Problem requirements – Update the listing below by replacing "dropdown" with "drop-down menu" and leaving everything else unchanged. Please leave the pictures out of your version.

Pointing listing for screenshots and pages
>> Start

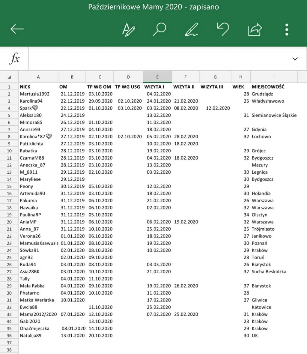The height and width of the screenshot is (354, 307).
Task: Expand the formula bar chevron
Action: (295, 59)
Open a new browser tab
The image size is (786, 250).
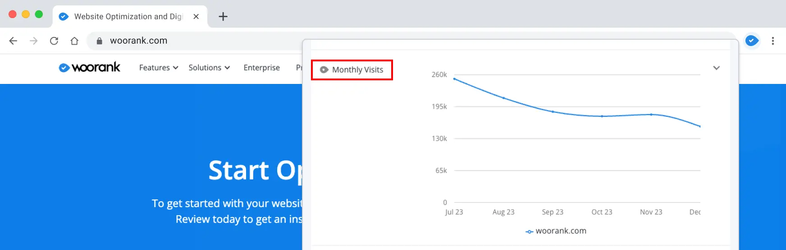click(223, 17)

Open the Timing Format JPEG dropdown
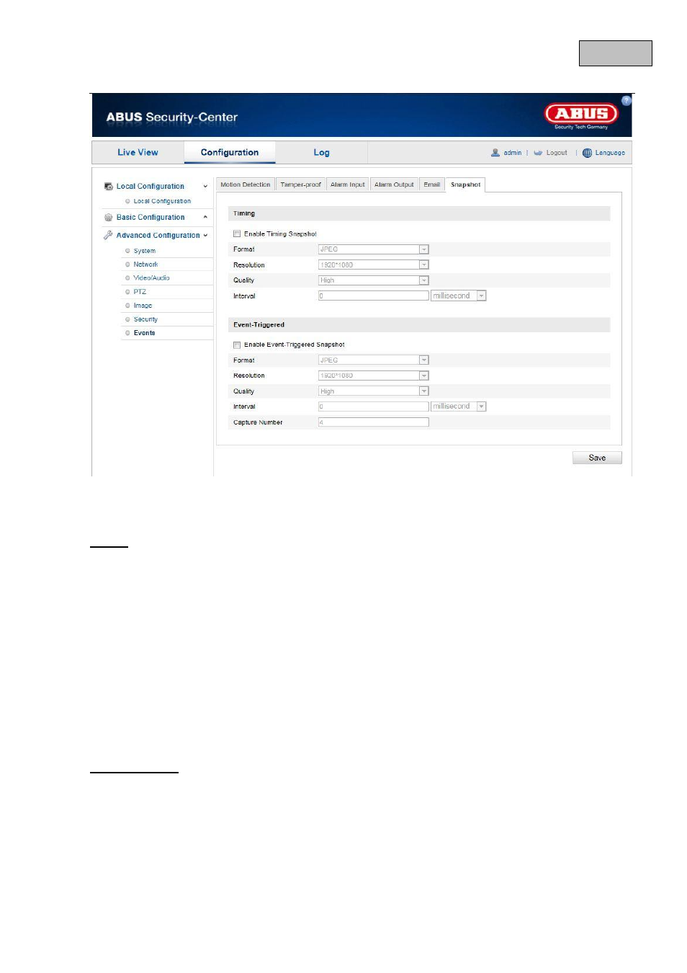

>> End

The completed task –
The height and width of the screenshot is (354, 307).
Task: Expand the formula bar chevron
Action: (295, 59)
Open a new browser tab
The image size is (786, 250).
click(223, 17)

Open the Timing Format JPEG drop-down menu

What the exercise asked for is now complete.